■ **Work to complete**: Reproduce each of the following rows verbatim, omitting the pictures.

■ **Rows from a dataset for screen grounding**:
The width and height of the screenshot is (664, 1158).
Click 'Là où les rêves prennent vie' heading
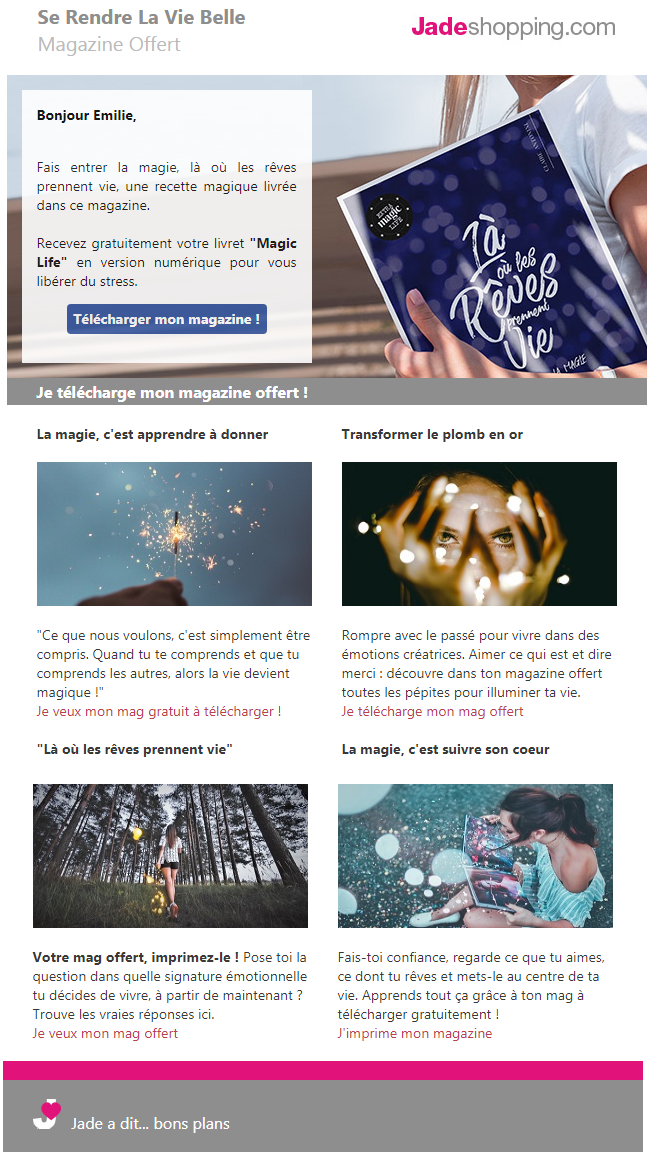133,749
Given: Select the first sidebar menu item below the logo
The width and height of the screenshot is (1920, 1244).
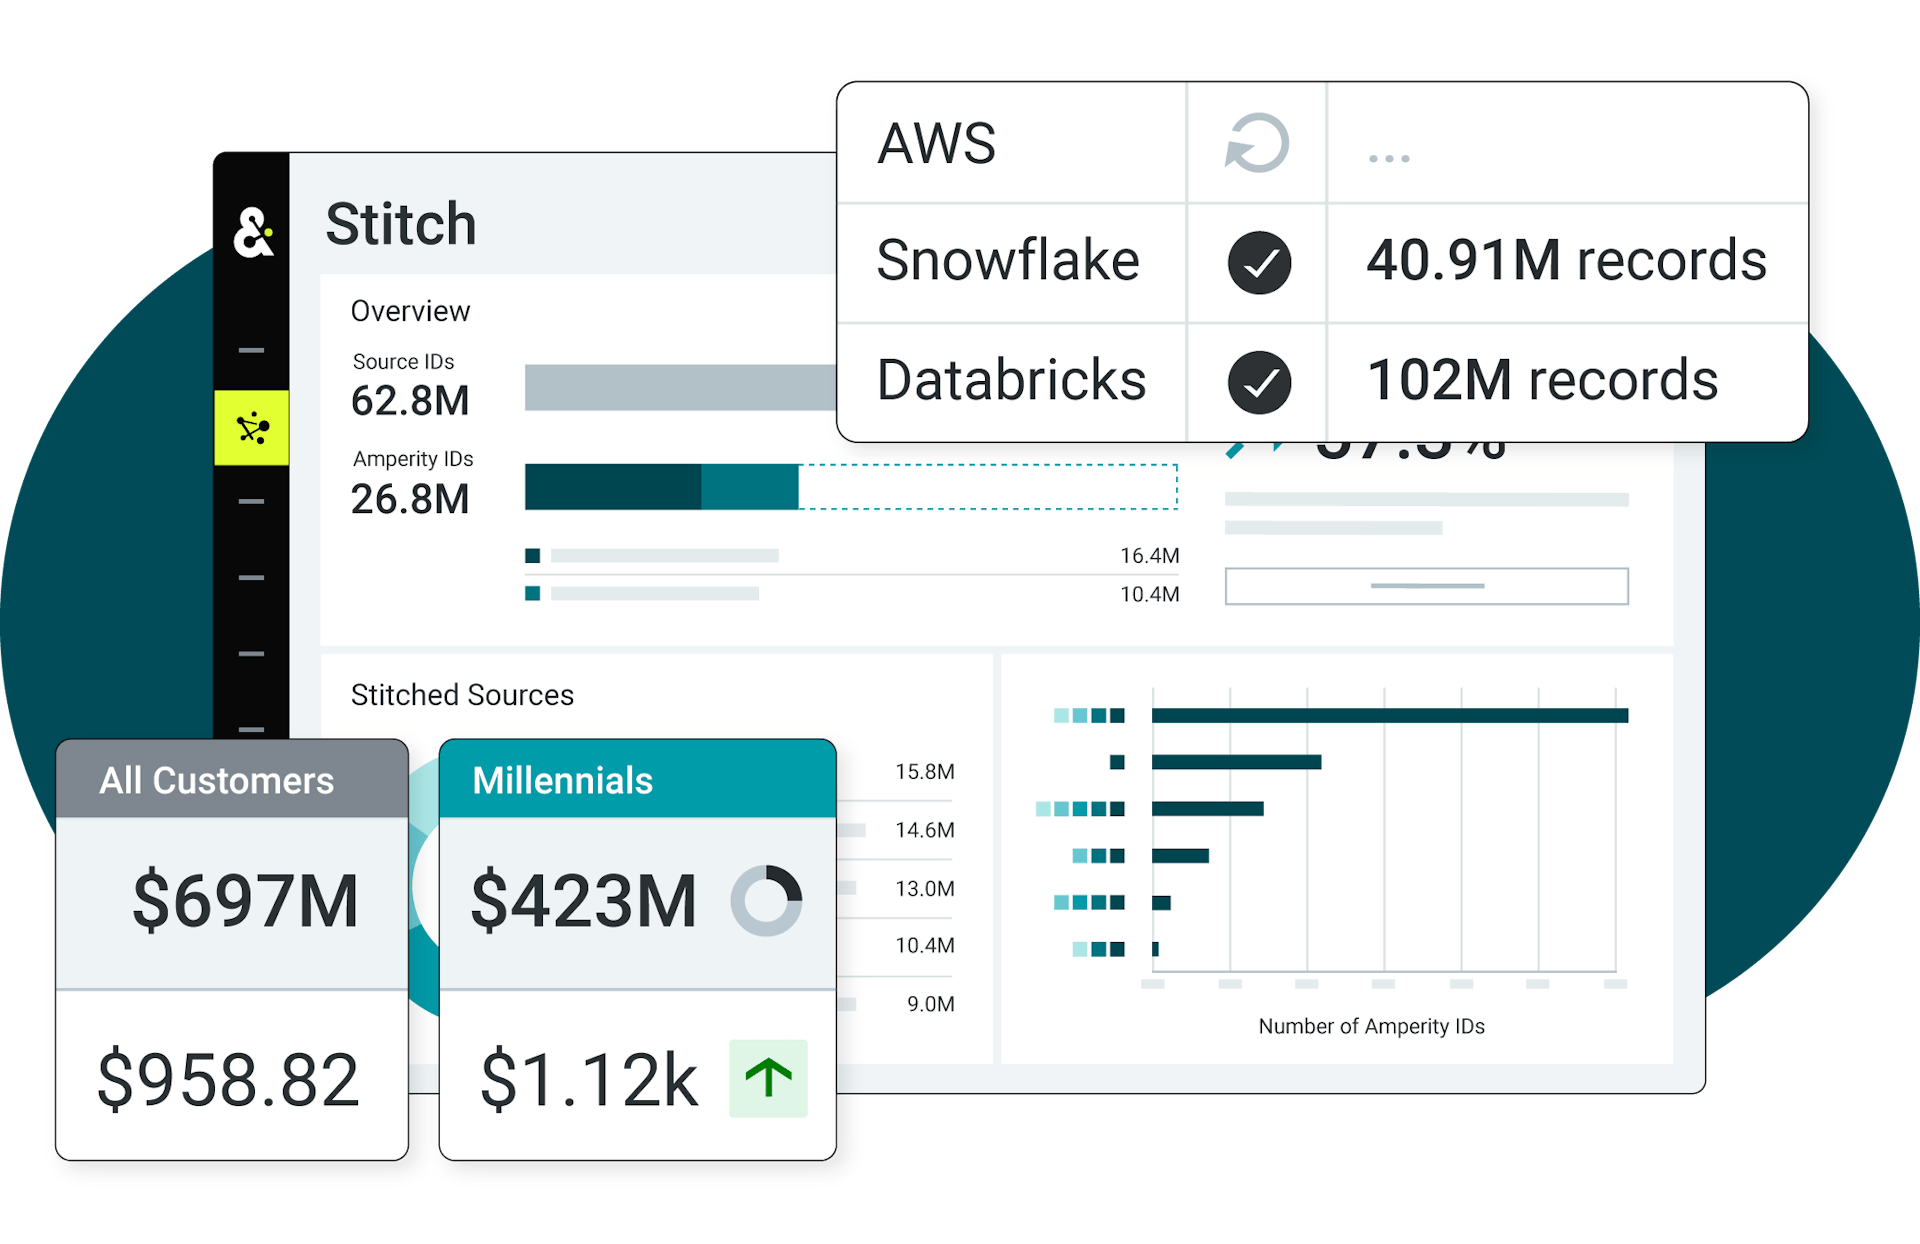Looking at the screenshot, I should point(250,350).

■ **Final result**:
The width and height of the screenshot is (664, 1158).
Click 'Là où les rêves prennent vie' heading
133,749
Given: Select the first sidebar menu item below the logo
The width and height of the screenshot is (1920, 1244).
Looking at the screenshot, I should point(250,350).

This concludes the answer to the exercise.